-- DATA PROVIDED follows --
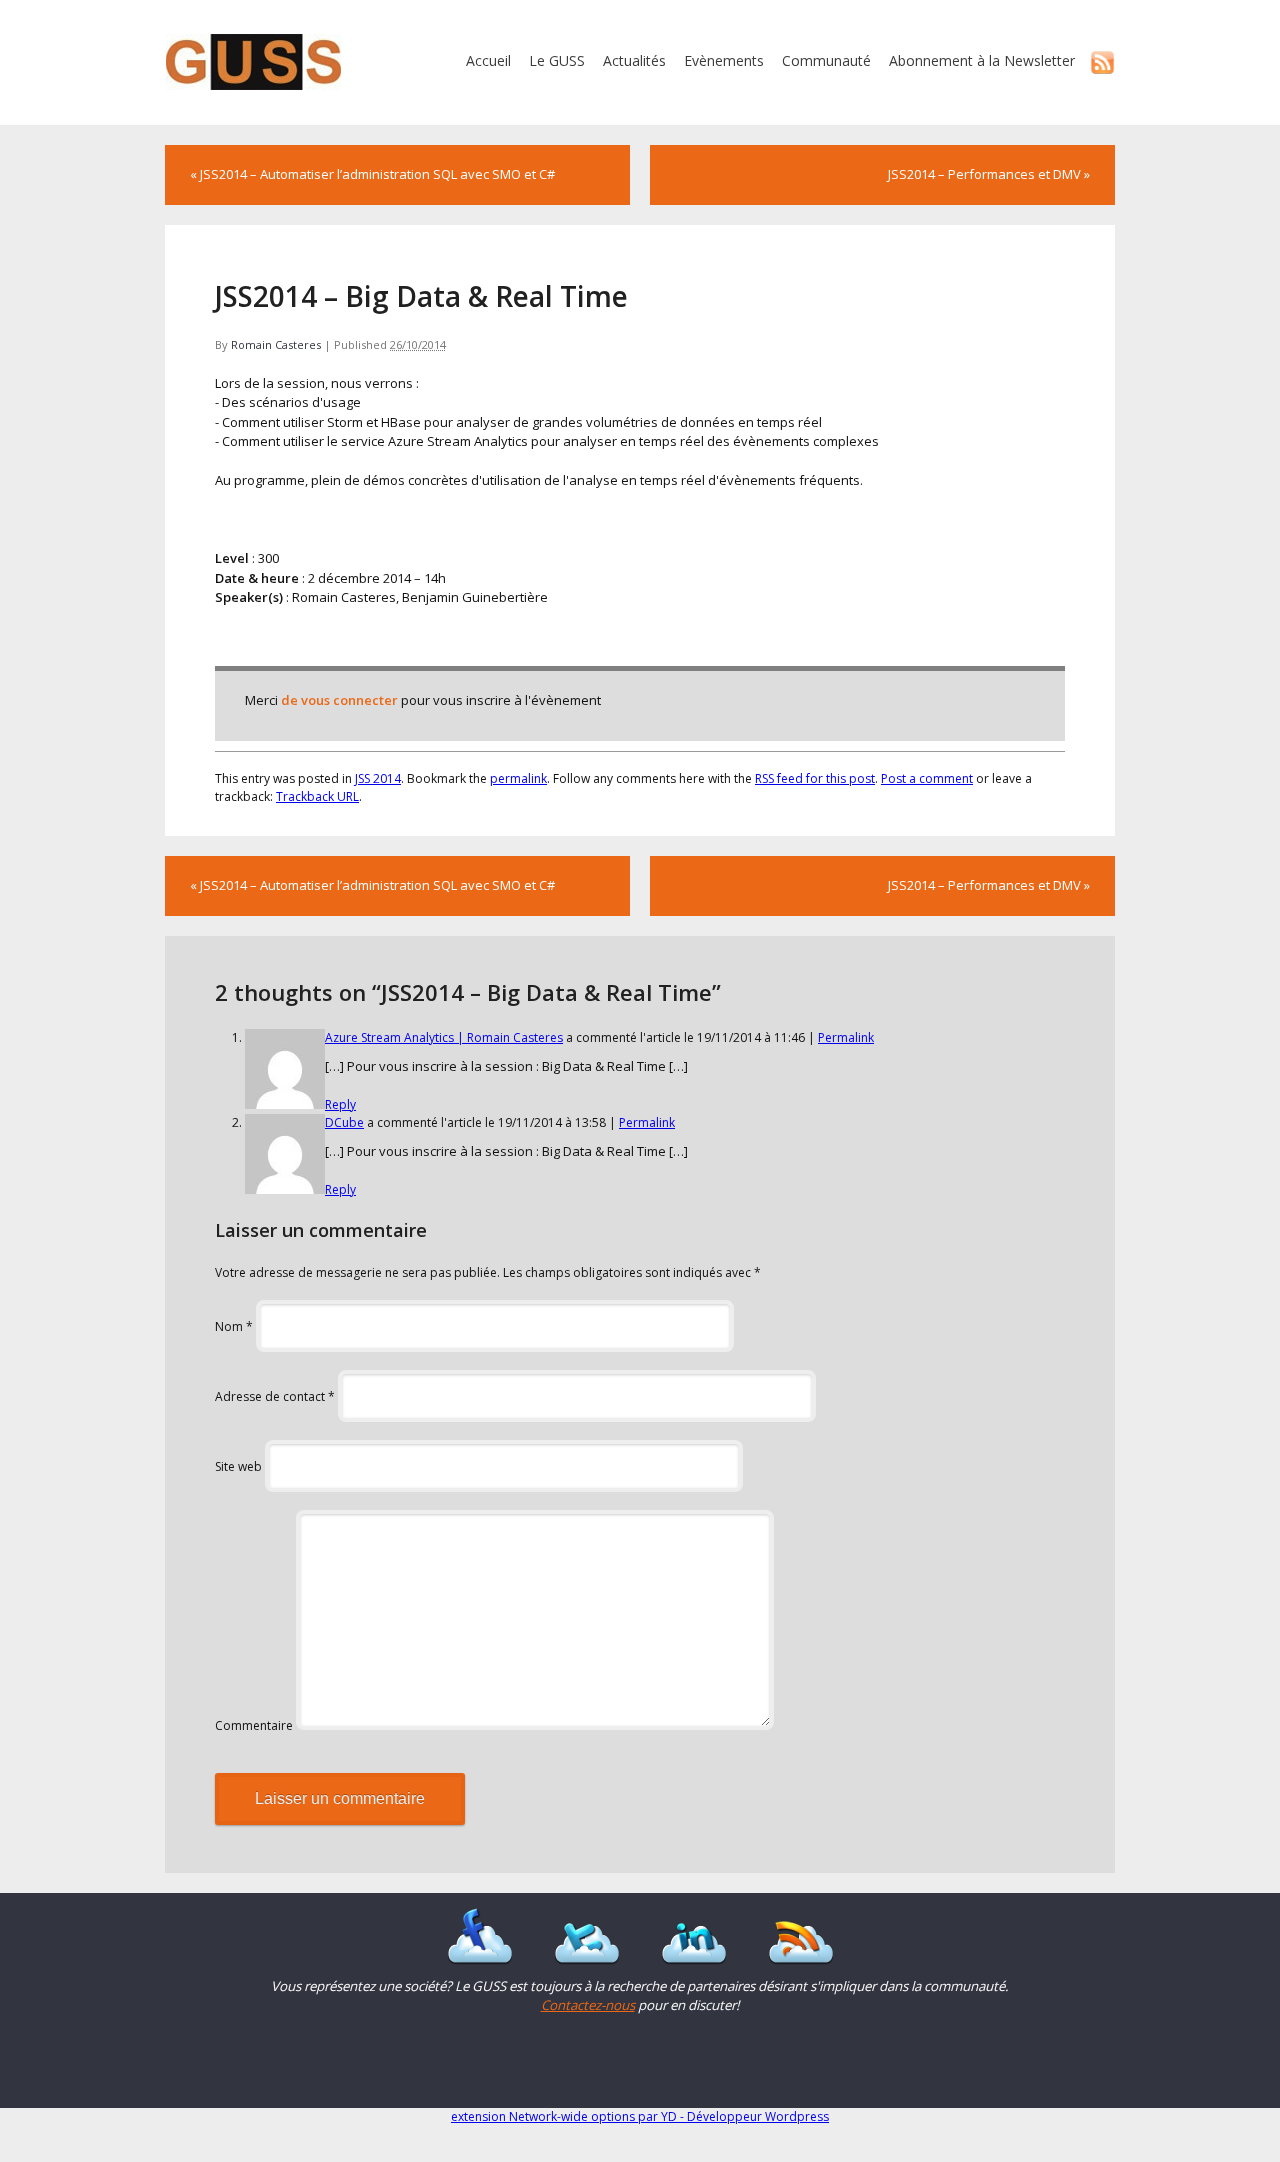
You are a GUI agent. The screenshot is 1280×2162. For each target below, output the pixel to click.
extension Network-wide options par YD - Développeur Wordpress (640, 2116)
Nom (234, 1326)
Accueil (488, 60)
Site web (238, 1466)
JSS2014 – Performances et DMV (989, 174)
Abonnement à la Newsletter (982, 60)
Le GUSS (557, 60)
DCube (344, 1122)
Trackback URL (317, 796)
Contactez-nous (588, 2005)
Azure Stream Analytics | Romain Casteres (444, 1037)
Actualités (634, 60)
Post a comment (927, 778)
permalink (518, 778)
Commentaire (254, 1725)
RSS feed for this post (815, 778)
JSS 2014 (378, 778)
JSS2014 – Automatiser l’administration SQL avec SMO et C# (372, 174)
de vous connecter (339, 700)
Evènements (724, 60)
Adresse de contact (275, 1396)
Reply (340, 1104)
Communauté (826, 60)
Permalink (846, 1037)
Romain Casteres (276, 344)
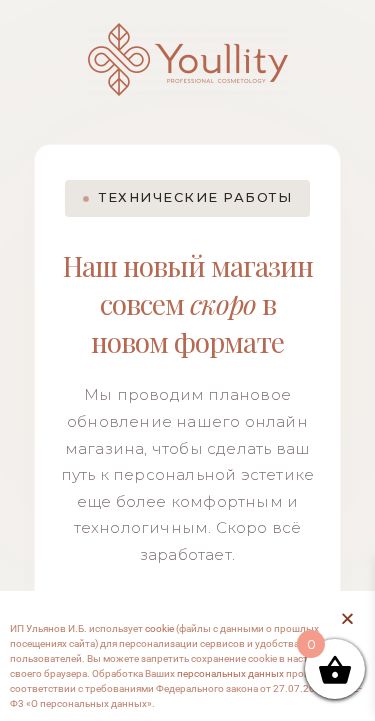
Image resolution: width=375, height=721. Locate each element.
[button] (347, 618)
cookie (159, 628)
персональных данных (230, 673)
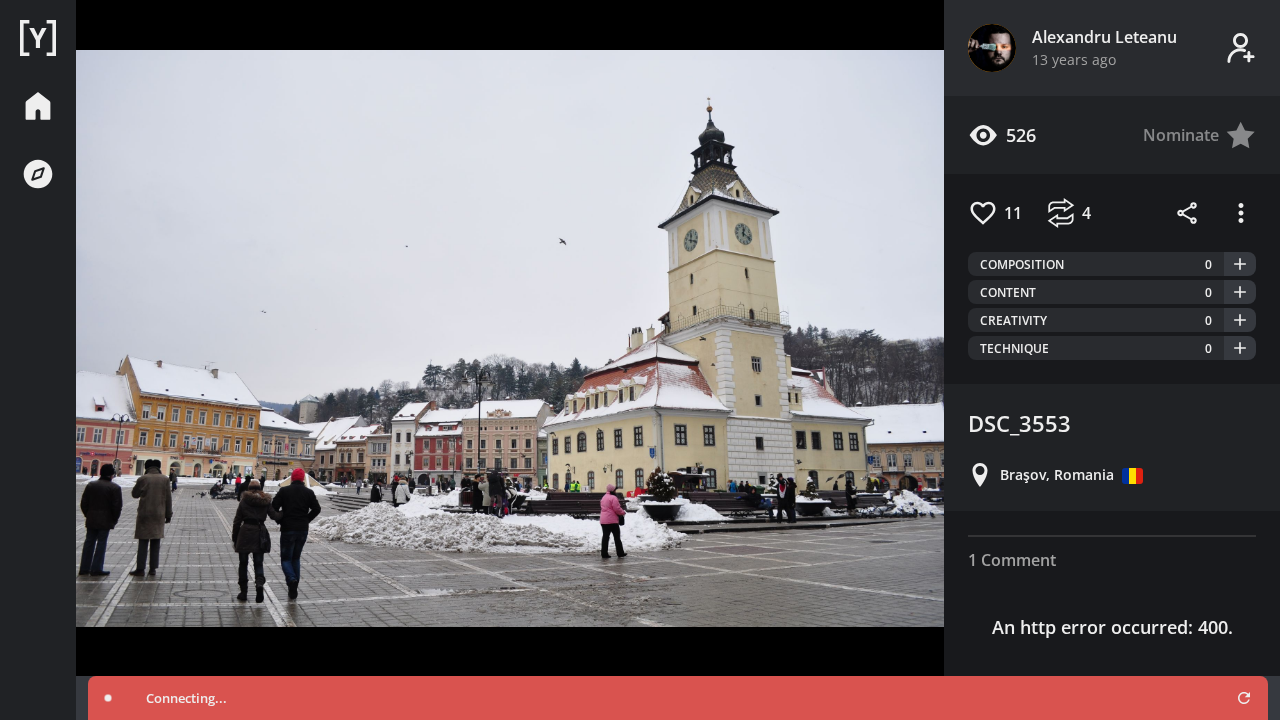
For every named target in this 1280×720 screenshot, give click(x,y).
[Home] (38, 38)
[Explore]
-- DATA PROVIDED concluded --
# WHAT THE EXERCISE ASKS
Print, from the entries above, the line with "DCube (344, 1122)", the line with "de vous connecter (339, 700)" and all lines between them, exactly and with nothing else.

# REPLY TO THE EXERCISE
DCube (344, 1122)
Trackback URL (317, 796)
Contactez-nous (588, 2005)
Azure Stream Analytics | Romain Casteres (444, 1037)
Actualités (634, 60)
Post a comment (927, 778)
permalink (518, 778)
Commentaire (254, 1725)
RSS feed for this post (815, 778)
JSS 2014 (378, 778)
JSS2014 – Automatiser l’administration SQL avec SMO et C# (372, 174)
de vous connecter (339, 700)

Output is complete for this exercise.